Enlist an Accountability Partner
What if I told you that when you team up, improving your money skills might be easier than losing weight?
That’s according to goal-setting website StickK, which analyzed the success rates of users who set personal goals related to money compared with those set on dropping pounds.
The site found that having an accountability partner meant a 61% success rate for financial goals, versus 47% for weight loss. And speaking your goal into existence can keep you on track — a resounding majority of people said they’d be more likely to stick to a financial resolution if they talked about it with others, according to the 2016 Money Habits & Confessions Survey by LearnVest. Choosing a partner can be as simple as checking in with a trusted friend or family member, or setting a goal as a group and working toward it together.
Put Money on the Line
It sounds counterintuitive, but hear me out! If you were to put money on the line — for example, having to donate to a cause you dislike — if you don’t meet your goal, your success rate could soar. For those trying to improve their finances, StickK found that 87% of people who included an accountability partner and had a financial stake within their commitment nailed their goals.

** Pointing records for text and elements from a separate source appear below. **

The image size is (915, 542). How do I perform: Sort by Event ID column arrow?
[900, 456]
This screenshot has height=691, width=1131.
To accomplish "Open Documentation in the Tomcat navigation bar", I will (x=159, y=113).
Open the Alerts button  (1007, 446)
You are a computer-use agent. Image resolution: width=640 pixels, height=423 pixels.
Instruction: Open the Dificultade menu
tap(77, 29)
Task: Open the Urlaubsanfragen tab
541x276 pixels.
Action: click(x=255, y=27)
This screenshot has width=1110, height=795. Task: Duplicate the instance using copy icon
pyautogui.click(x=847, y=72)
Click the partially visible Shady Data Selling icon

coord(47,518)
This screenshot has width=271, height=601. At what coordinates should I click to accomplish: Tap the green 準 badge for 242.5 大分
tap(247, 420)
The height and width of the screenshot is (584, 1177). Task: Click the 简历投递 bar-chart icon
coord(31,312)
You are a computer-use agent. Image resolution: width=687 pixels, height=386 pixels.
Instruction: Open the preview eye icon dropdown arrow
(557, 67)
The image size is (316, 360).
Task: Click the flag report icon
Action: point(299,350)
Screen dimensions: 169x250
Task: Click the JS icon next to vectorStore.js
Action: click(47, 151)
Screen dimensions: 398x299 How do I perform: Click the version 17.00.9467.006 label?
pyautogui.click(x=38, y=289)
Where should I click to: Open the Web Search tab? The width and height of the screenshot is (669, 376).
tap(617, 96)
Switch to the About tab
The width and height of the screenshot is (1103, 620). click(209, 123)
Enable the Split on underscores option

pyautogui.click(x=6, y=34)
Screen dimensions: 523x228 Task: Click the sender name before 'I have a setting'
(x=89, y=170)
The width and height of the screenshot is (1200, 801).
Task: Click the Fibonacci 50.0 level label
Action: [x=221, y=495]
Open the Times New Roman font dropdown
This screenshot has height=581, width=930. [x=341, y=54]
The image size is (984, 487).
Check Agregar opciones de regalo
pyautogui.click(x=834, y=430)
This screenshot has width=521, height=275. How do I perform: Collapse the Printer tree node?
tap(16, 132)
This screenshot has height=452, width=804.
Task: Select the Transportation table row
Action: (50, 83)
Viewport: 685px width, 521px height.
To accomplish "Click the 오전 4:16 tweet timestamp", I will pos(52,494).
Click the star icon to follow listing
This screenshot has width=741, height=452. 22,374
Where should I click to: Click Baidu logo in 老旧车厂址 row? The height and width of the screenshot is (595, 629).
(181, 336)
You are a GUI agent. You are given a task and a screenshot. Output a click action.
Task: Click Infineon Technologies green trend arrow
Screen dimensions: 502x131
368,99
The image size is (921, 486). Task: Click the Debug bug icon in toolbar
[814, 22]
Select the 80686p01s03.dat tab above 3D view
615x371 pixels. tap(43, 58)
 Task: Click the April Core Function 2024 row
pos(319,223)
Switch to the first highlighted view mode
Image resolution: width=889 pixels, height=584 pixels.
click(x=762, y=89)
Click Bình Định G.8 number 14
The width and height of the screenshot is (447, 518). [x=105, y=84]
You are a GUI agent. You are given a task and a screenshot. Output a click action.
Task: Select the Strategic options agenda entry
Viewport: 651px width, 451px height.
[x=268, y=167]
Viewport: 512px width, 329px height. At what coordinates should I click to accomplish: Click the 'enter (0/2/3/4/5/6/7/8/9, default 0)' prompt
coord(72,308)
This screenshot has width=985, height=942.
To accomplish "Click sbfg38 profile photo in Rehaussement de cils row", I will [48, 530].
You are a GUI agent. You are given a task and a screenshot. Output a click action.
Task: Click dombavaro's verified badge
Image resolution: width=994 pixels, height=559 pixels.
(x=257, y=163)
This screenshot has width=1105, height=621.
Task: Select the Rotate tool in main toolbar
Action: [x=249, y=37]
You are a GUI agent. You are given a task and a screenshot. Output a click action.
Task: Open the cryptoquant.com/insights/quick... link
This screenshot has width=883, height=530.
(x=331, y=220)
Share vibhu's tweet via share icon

Think of the Immediate Reward
It’s hard to think about how “future you” will benefit from another brown-bag lunch when “present you” just wants to splurge at the new poké place around the corner. One way to flip the script? Highlight the gratification you get from your current actions instead of focusing on the long-term goal — for instance, take pride in the culinary skills it took to DIY your lunch today instead of thinking how it’ll be another $15 toward your summer road trip.
Focusing on the immediate rewards of a long-term goal can make you more likely to see it through, according to a study out of Cornell University and the University of Chicago. It might require a little “fake it till you make it” effort, but it’ll make your actions in the here and now feel less like a tradeoff.